RH8 kernel stack traces
V. Alex Brennen
vab at MIT.EDU
Mon Nov 10 23:41:28 EST 2008
On Fri, 2008-11-07 at 12:40 -0500, Larry Cook wrote:
> I am getting a variety of kernel stack traces (see attached file) from
> my stock RedHat 8.0 system. I've been running this system for years. I
> have never updated the kernel and I'm not aware of any system changes
> I've made around the time this started happening. Sometimes the kernel
> stack trace will leave the system locked up and I have to do a hard
> reboot. Other times the system is still working.
>
> Due to the apparent variety of stack traces I'm wondering if I have a
> hardware problem, like the hard drive or memory.
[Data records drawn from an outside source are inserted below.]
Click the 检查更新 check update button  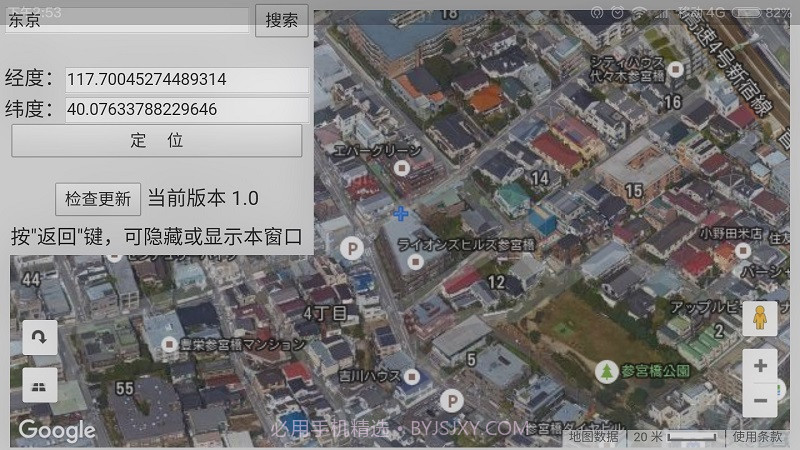tap(98, 198)
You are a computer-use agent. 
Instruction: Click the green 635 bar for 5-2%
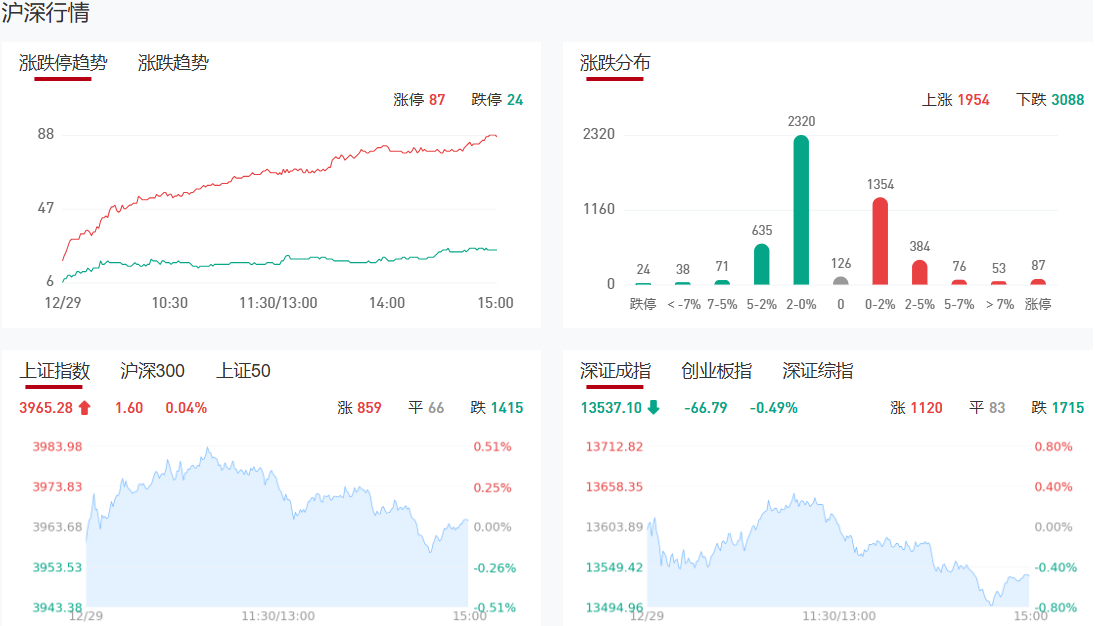tap(761, 264)
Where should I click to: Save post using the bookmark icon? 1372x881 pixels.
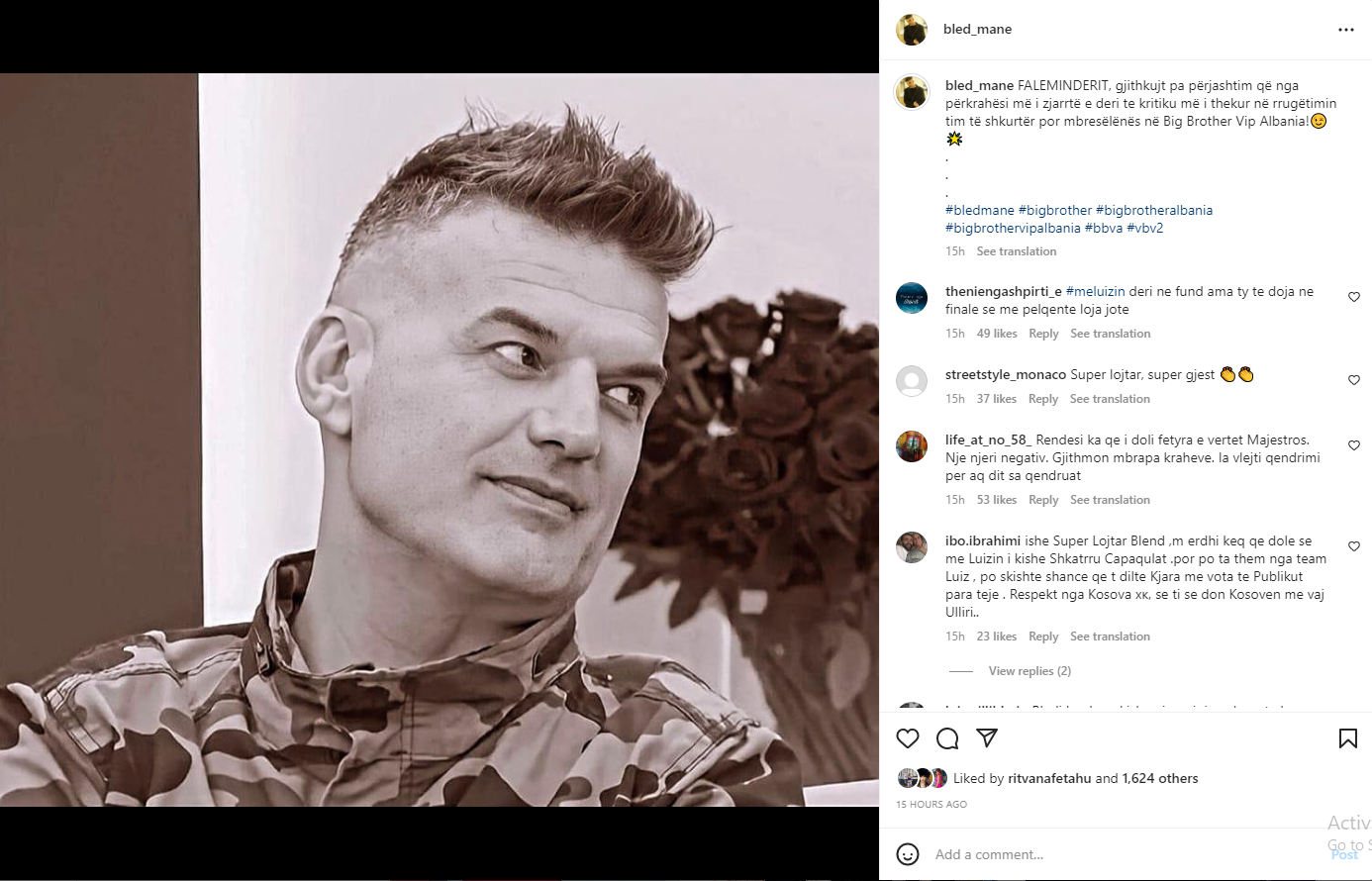(x=1347, y=738)
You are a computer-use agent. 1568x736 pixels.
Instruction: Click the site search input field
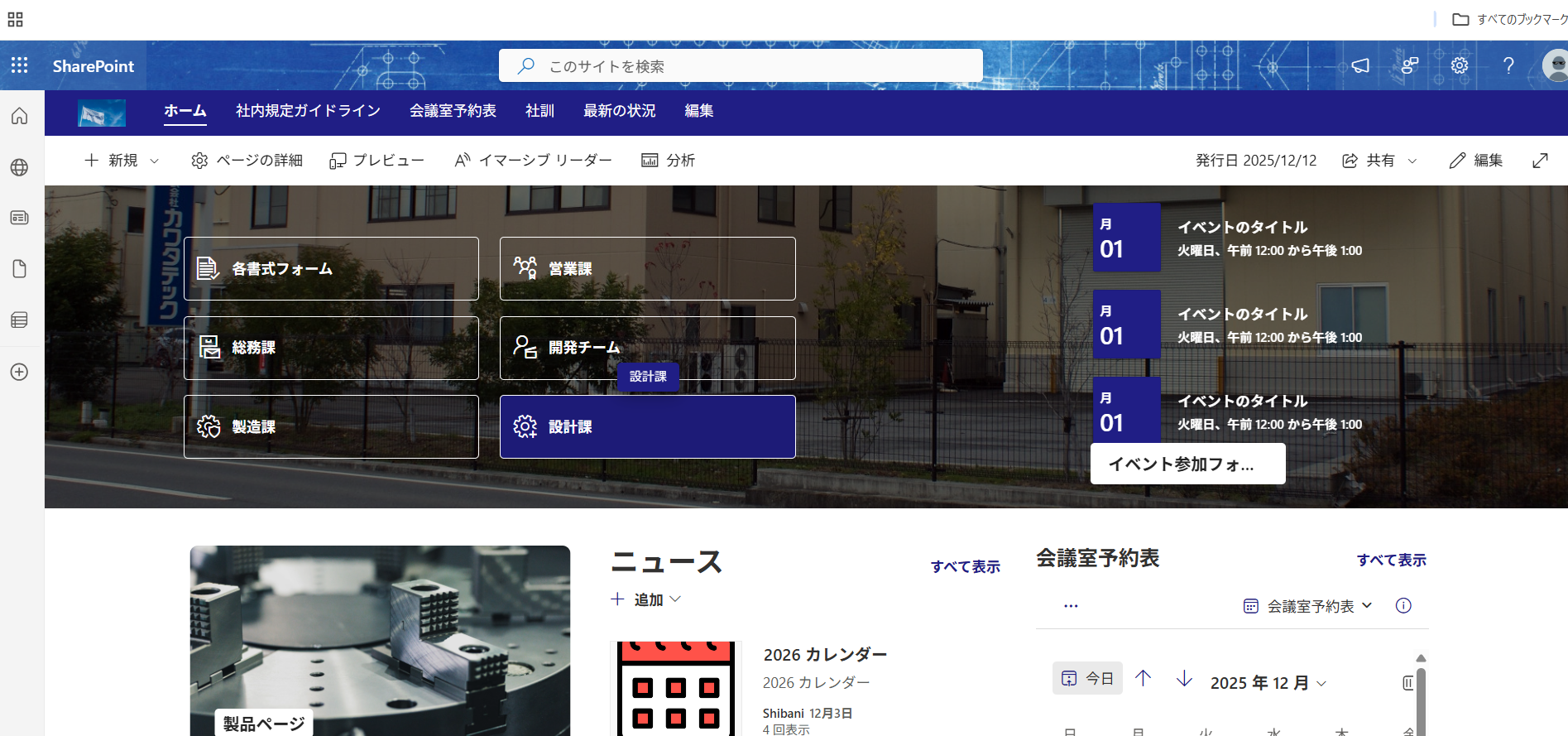tap(741, 66)
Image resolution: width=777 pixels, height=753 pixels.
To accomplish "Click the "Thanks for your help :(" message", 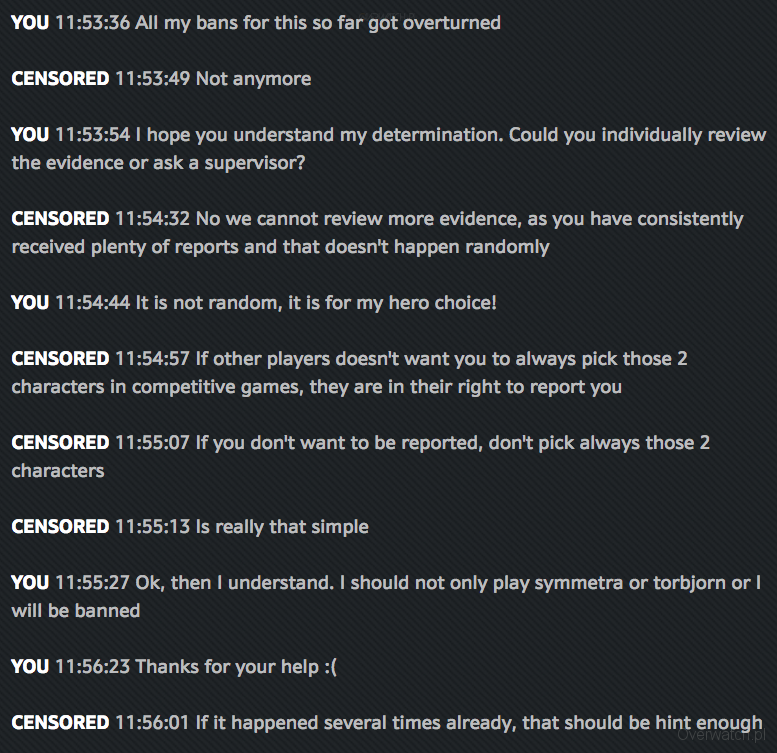I will pos(236,666).
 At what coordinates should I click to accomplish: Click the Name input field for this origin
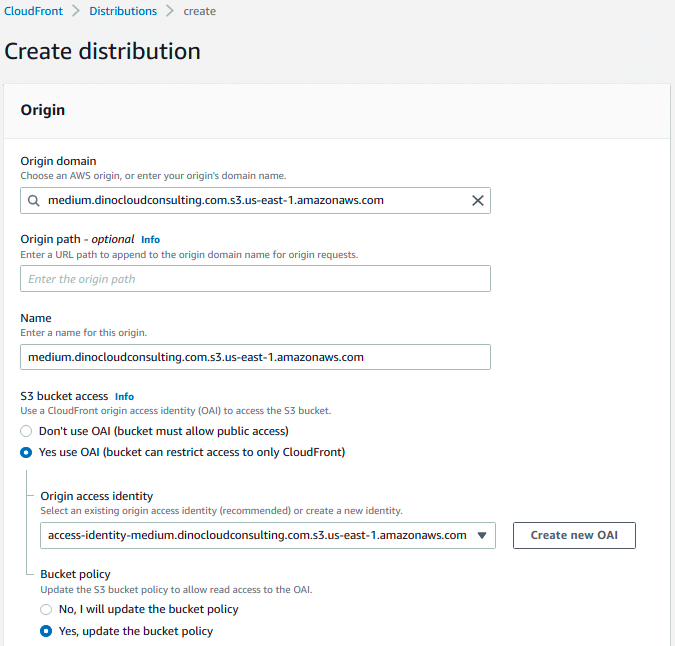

Can anyone offer
> advice as to what might be causing these problems if I've made no system
> changes?
This looks like a failed memory chip to me. It could also be other
components in that chain of process. For example, the mother board
traces from your CPU to your Memory Chips might be shorted with
conductive dust, or your CPU may have overheated and failed.
It doesn't look like a problem with your hard drive or file system
because the problem seems to be occurring in the kernel code that
processes the inode cache (which stored in RAM). When I've had hard
drives fail in the past, the Linux kernel struggled with the failed
components in DMA calls and controller/bus calls.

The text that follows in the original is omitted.